Stored data:
==*==
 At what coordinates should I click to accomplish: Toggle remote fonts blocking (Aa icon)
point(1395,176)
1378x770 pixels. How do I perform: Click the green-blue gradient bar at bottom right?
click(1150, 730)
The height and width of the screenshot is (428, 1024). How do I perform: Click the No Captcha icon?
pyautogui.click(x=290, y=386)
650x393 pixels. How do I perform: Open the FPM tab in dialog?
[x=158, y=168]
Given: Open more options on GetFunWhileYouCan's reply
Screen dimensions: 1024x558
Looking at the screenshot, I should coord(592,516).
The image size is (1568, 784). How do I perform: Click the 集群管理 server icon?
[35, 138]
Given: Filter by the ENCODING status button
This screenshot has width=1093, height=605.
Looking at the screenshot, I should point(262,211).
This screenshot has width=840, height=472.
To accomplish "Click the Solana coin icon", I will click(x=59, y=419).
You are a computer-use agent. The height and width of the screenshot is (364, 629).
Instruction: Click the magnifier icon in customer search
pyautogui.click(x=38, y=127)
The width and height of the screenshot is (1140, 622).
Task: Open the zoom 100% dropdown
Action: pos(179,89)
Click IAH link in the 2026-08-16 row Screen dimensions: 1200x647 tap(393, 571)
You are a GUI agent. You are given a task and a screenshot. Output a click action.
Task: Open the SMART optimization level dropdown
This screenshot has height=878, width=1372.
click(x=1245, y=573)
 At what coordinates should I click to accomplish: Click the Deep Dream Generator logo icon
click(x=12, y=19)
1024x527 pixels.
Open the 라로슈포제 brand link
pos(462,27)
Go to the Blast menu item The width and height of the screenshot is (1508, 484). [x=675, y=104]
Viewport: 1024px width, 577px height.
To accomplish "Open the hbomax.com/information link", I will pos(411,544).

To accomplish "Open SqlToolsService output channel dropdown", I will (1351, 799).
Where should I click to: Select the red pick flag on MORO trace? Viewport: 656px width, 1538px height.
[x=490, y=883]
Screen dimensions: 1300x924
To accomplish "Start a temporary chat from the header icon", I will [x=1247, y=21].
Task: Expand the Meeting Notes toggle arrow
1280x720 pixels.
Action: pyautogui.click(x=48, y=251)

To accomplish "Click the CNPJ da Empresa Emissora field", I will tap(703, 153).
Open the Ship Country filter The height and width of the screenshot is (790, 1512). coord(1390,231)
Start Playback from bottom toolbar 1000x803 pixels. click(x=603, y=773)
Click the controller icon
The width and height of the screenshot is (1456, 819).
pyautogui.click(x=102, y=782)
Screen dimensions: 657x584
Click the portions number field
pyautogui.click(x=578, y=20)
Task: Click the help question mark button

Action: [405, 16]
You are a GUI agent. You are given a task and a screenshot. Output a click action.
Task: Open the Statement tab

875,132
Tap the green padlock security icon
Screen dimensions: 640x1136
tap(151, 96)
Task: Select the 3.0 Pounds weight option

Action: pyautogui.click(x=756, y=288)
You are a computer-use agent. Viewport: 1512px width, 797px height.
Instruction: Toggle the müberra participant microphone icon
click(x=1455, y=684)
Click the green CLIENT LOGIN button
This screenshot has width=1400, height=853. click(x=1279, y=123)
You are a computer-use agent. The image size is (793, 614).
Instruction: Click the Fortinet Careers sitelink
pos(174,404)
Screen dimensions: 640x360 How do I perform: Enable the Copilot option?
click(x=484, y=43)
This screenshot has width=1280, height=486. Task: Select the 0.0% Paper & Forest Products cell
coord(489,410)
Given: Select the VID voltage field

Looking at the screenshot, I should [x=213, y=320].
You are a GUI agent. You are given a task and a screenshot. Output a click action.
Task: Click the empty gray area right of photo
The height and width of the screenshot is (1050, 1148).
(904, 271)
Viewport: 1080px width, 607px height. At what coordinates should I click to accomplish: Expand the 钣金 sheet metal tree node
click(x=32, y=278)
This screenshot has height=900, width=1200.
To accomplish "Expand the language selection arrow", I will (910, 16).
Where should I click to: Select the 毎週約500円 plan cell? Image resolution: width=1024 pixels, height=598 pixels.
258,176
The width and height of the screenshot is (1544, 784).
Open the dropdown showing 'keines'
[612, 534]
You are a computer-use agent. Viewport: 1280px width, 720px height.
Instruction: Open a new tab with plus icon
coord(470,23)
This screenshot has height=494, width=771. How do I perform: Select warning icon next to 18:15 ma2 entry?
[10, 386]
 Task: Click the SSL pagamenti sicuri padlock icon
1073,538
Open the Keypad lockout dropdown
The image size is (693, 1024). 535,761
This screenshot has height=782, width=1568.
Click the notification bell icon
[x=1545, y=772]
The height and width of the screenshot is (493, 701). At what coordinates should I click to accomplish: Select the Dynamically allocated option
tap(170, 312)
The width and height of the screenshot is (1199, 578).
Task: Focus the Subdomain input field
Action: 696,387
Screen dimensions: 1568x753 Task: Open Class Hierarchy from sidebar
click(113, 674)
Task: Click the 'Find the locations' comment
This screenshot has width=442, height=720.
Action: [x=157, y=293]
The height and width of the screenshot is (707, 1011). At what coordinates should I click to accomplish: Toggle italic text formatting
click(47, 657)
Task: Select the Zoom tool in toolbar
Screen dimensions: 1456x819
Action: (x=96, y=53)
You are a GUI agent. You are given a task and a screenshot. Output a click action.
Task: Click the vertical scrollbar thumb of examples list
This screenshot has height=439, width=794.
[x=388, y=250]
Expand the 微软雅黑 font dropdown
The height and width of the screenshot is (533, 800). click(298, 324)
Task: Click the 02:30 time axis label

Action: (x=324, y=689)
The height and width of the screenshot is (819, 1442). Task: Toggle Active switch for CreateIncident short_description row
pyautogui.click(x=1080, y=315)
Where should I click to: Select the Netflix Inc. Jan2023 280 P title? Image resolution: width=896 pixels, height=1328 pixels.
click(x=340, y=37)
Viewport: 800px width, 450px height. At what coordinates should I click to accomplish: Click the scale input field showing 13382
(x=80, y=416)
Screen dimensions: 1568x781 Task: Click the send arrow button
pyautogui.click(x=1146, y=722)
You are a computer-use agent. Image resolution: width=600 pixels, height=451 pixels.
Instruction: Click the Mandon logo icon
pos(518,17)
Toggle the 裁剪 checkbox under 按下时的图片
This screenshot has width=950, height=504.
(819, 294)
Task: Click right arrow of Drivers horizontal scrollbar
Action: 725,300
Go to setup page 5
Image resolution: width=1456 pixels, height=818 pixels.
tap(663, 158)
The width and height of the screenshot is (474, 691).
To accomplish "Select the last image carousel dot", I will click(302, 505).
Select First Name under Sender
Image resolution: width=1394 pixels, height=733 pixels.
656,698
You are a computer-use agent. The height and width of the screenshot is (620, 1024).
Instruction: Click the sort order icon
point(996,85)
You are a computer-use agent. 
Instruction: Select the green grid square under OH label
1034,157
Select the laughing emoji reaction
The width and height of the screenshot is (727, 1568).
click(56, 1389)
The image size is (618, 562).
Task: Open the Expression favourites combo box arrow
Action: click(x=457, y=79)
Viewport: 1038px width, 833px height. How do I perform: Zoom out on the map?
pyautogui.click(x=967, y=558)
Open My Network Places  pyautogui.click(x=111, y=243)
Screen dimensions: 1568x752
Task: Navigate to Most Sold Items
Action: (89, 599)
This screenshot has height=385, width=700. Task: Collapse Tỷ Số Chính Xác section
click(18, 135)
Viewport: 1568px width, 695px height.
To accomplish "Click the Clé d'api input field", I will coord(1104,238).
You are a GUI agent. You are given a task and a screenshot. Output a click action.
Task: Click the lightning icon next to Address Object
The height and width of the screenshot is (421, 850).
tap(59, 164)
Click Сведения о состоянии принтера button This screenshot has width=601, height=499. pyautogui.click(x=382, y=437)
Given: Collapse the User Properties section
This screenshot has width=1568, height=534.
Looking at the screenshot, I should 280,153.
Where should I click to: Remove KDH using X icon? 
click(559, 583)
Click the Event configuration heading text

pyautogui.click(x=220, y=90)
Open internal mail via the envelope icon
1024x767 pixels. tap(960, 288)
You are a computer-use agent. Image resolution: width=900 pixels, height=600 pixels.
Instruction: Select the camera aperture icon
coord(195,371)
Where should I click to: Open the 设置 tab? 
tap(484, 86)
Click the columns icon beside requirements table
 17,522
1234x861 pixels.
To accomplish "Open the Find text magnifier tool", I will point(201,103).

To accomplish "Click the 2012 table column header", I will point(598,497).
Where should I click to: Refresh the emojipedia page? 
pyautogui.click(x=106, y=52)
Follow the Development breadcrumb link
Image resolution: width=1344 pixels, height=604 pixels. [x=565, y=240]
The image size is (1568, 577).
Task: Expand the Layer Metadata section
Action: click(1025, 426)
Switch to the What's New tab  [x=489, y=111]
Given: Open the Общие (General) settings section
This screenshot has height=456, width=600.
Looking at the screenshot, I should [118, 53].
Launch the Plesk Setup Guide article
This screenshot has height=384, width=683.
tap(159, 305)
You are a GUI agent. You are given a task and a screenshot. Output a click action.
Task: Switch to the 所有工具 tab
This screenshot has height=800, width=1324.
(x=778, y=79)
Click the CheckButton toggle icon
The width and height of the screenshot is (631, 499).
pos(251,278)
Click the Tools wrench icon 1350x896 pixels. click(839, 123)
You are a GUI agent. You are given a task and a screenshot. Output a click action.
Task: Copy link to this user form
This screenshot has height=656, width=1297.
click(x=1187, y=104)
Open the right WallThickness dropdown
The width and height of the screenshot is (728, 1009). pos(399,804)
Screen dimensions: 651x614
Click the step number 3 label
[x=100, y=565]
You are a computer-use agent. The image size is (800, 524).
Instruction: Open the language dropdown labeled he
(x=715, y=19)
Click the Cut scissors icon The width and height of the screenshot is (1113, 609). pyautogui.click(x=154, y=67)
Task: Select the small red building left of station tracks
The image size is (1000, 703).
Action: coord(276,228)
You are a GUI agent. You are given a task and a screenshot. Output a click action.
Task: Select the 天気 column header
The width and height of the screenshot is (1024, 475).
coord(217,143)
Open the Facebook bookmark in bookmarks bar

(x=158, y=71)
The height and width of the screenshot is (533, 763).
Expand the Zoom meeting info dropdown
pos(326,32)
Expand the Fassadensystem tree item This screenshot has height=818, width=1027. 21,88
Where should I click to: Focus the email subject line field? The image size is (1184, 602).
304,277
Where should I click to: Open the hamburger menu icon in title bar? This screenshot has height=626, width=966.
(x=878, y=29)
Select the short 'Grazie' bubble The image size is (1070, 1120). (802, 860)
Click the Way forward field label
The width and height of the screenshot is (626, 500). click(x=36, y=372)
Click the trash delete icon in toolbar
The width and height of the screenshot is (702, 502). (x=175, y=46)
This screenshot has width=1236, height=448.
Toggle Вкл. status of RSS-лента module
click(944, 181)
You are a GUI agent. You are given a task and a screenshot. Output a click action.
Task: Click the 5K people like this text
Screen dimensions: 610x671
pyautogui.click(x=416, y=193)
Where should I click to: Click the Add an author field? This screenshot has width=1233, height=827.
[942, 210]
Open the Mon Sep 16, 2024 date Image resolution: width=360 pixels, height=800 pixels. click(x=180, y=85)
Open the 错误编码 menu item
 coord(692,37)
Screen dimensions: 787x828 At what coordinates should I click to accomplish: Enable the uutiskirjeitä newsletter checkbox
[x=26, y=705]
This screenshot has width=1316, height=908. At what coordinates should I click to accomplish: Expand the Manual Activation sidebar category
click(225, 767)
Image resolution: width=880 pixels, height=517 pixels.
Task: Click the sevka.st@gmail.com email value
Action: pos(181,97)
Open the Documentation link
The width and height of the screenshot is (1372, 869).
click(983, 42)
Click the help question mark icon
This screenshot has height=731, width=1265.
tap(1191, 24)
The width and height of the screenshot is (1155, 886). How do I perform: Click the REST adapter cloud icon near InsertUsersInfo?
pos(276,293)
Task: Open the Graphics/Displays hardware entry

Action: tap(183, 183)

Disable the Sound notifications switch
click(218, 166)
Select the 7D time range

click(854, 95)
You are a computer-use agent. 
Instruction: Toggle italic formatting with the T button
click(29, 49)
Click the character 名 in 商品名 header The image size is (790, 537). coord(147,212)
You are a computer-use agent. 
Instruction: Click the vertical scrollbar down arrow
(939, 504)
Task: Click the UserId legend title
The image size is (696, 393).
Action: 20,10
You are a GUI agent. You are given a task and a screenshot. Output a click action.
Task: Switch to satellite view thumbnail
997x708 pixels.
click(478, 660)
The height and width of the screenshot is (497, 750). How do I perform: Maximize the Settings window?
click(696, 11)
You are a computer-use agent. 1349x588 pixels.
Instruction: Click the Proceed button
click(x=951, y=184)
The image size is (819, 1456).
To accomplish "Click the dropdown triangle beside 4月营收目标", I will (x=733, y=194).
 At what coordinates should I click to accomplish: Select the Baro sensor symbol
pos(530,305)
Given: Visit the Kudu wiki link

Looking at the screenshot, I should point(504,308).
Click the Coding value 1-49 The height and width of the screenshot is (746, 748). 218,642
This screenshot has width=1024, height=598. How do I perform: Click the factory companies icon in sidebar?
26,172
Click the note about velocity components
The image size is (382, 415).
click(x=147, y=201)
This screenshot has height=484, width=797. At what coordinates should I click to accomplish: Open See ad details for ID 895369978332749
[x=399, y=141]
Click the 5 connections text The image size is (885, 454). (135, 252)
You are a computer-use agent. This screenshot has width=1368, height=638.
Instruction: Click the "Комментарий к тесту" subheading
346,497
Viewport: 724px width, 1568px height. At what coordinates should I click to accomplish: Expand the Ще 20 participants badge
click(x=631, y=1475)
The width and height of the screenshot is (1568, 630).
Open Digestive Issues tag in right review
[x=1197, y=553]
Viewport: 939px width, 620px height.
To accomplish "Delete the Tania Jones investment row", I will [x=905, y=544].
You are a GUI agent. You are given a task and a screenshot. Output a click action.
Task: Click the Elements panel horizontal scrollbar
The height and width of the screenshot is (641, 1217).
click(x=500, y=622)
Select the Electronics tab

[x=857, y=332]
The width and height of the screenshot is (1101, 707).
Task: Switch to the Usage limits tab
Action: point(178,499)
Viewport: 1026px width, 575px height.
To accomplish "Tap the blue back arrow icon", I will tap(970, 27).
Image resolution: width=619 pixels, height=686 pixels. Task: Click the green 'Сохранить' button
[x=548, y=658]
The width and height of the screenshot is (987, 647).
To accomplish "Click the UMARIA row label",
==*==
Print the lines above, unchanged, from the start of the records to the line with "Given: Open more", including that final line.

OUTPUT OF THE TASK ::
 At what coordinates should I click to accomplish: Toggle remote fonts blocking (Aa icon)
point(1395,176)
1378x770 pixels. How do I perform: Click the green-blue gradient bar at bottom right?
click(1150, 730)
The height and width of the screenshot is (428, 1024). How do I perform: Click the No Captcha icon?
pyautogui.click(x=290, y=386)
650x393 pixels. How do I perform: Open the FPM tab in dialog?
[x=158, y=168]
Given: Open more options on GetFunWhileYouCan's reply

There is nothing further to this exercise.